WASHINGTON – U.S. Sen. John Thune (R-S.D.), chairman of the Senate Committee on Commerce, Science, and Transportation, issued the following statement on Senate passage, by a vote of 99-1, of the Opioid Crisis Response Act of 2018 (H.R. 6), which includes provisions addressing a national drug and health crisis including measures approved by the Commerce Committee.
“The opioid crisis is a nationwide epidemic that needs to be fought on all fronts, which means Congress has a critical role to play in providing important tools to communities that are facing this issue head-on. I’m proud of the collective effort that senators from both sides of the aisle have dedicated to finding common ground to address this ongoing problem. Today this bill is one step closer to the president’s desk, and we are one step closer to providing much-needed assistance to those who need it the most. I hope my colleagues in the House will consider this important piece of legislation without delay.”
The Opioid Crisis Response Act includes two bills, sponsored respectively by Thune and Sen. Shelley Moore Capito (R-W.V.), approved earlier this year by the Commerce Committee:
S. 2848, Fighting Opioid Abuse in Transportation Act
Sponsor: Sen. John Thune (R-S.D.)
Transportation workers provide essential services for and in our communities: taking children to school, bringing goods to market, repairing locomotives. Because so many people place trust in transportation workers doing their jobs to keep us safe, it is especially important that we do all we can to ensure their responsibilities are not compromised by drug and alcohol abuse.
What it does:
- Closes a safety gap in railroad drug and alcohol testing regulations by expanding testing requirements to both rail mechanical employees and yardmasters.

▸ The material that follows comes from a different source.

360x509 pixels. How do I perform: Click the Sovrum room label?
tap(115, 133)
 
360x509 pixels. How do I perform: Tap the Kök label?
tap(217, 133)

- Addresses a major on-going drug abuse issue by requiring that the Department of Health and Human Services (HHS) and the Department of Transportation (DOT) include fentanyl in the drug-testing panel, subject to findings on available testing.
- Advances a more expedient and less invasive testing method by setting a deadline for HHS to issue mandatory guidelines on oral fluid testing.
- Increases transparency by requiring DOT to create a publicly available database of drug and alcohol testing data and requiring the Government Accountability Office to review DOT’s collection, use, and availability of drug and alcohol testing data.
- Provides increased oversight of legally required safety improvements – the hair testing guidelines and DOT commercial driver’s license drug and alcohol clearinghouse.
S. 2842, Opioid Addiction Recovery Fraud Prevention Act of 2018
Sponsors: Sens. Shelley Moore Capito (R-W.V.), Catherine Cortez Masto (D-Nev.), Dan Sullivan (R-Alaska), Sherrod Brown (D-Ohio), Bill Nelson (D-Fla.)
An industry of fraudulent addiction treatment programs, recovery centers and products has sprouted up to take advantage of the need and uncertainty associated with opioid addiction. These corrupt centers prey on those seeking help through the use of targeted marketing practices, including online advertisements, referral call centers, and paid bounties to unscrupulous salespeople. By empowering the Federal Trade Commission and state attorneys general, this legislation will help hold deceptive and fraudulent actors accountable.
What it does:
- Clarifies and reaffirms the power of the Federal Trade Commission (FTC) to bring enforcement actions against opioid treatment scams, including deceptive treatment claims and bogus products.
- Provides additional tools, including civil penalties, to the FTC to ensure bad actors face penalties and to create strong deterrents to these unlawful practices.
- Protects individuals with opioid use disorder and their families from harmful and misleading addiction treatment programs or products.
- Empowers state Attorneys General to enforce these provisions to protect against fraudulent treatments and to ensure additional cops on the beat.
Also included in The Opioid Crisis Response Act is Thune’s e-TREAT Act, which was approved by the Finance Committee earlier this year.